Credit unions are not-for-profit banks owned by members of bank. The credit union is normally local although I have seen credit unions operate throughout a state. I don't know if any span multiple states. I have accounts with both a credit union and TBTF bank. My last car loan was with the credit union and the interest rate was about 4%. My credit union lacks many specialized services that I highly value so it would be a problem for me to switch entirely to credit union. For my car loan, I wanted to setup a direct transfer where they would just go get the money when bill was due. That wasn't available. I also use automatic bill payment a lot and I don't think that service is available.

brit - That's too bad. My CU actually requires autobill pay to get the interest on my checking account. This is the only CU I've belonged to so I'm not sure which of ours is more typical. My CU provideds everything a bank does and a few more things. Even the physical layout is a nice change: like the banks of 30 years ago.

Rockman,
I was with a nice CU years ago but it was bought by a conventional bank. It's been a few years since I checked out the services available at my CU. I'll need to go do that and see what they have available now. I also need to be careful because my employer and my bank are the same. I know of people who bank elsewhere who have been laid off for no apparent reason and decision was made with no input from immediate management. Not saying it matters as it would be difficult to know for sure.

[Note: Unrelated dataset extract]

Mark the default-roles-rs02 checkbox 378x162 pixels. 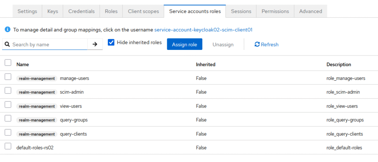point(8,147)
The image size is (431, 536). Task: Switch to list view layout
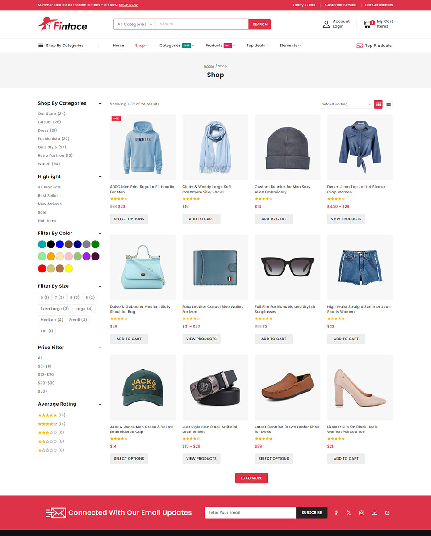[389, 104]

I have no choice regarding investments and there are very draconian rules I must abide to. Even though I'm not directly involved with investments, the company reasoning is I could be sitting next to someone who is.

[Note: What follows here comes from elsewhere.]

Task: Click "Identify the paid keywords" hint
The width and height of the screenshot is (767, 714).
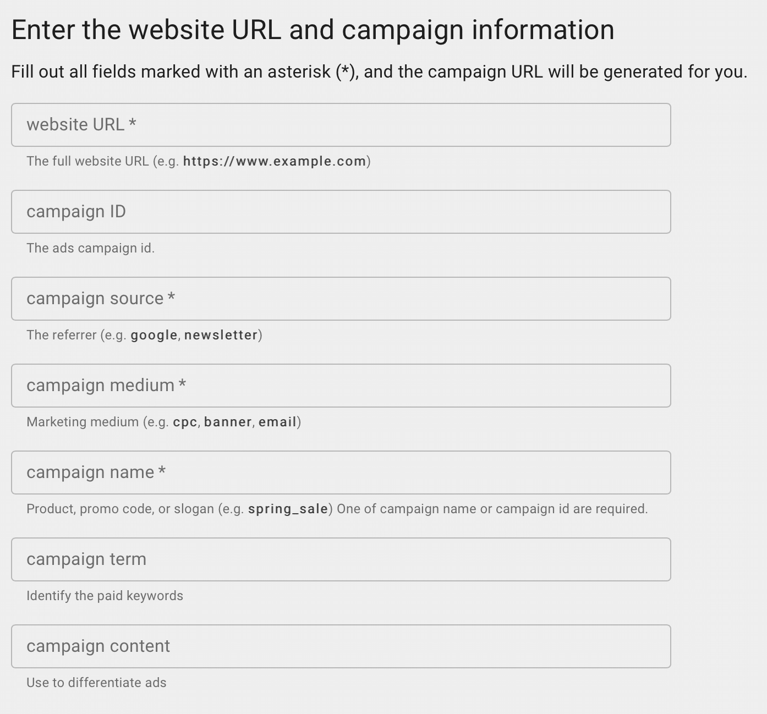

Thanks very much you two got it.

Same here. You can set up automatic withdrawals to cover payments for anything finance by the credit union and auto bill pay for all bills that have standard monthly payments. They have electronic bill pay for bills where the amounts vary from month to month. Automatic overdraft protection on checking is available with various options for where the overdraft gets applied. The have numerous ATMs in this area and certain other areas. If not, we can use ATMs at any 7/11 with no fee and get reimbursed up to 4 times a month for usage fees from using other ATMs.

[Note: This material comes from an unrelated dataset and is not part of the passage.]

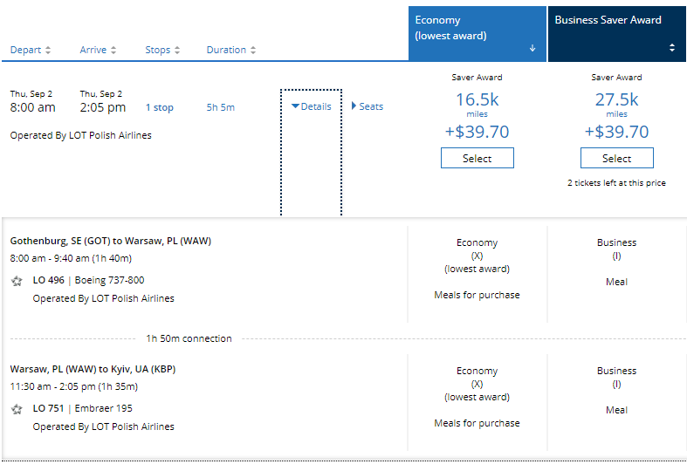Click the 16.5k miles price text
Image resolution: width=687 pixels, height=464 pixels.
tap(477, 99)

They don't have safe deposit boxes, they have moderately low limits for jumbo mortgages, they don't offer certain of the more exotic mortgages and they are a bit restrictive on certain kinds and amounts of business loans. Even so, we have never felt the need to go back to a regular bank.

OilLearner,
This is interesting. I found the website own your money where one can search for CU's by zip code. I'll need to go do some research to find a CU with services I'm looking for.

Free safe deposit box is one of my fringe-benefits. I'll keep that.

A credit union (on a federal level?) has to serve a group. Like teachers. Or workers at company X. One CU I know of started as a bank for teachers and now "only" serves people who have been in school in the local area.

Credit unions can span multiple states. Navy Federal Credit Union, currently headquartered in the Washington DC area, has offices on or near every major and most minor US Navy bases in the US and quite a few of those overseas. Membership is now also available to members of all the various US armed forces and their families (including grown children) and they are adding locations at or near non-Navy bases. They claim to be the largest credit union in the world.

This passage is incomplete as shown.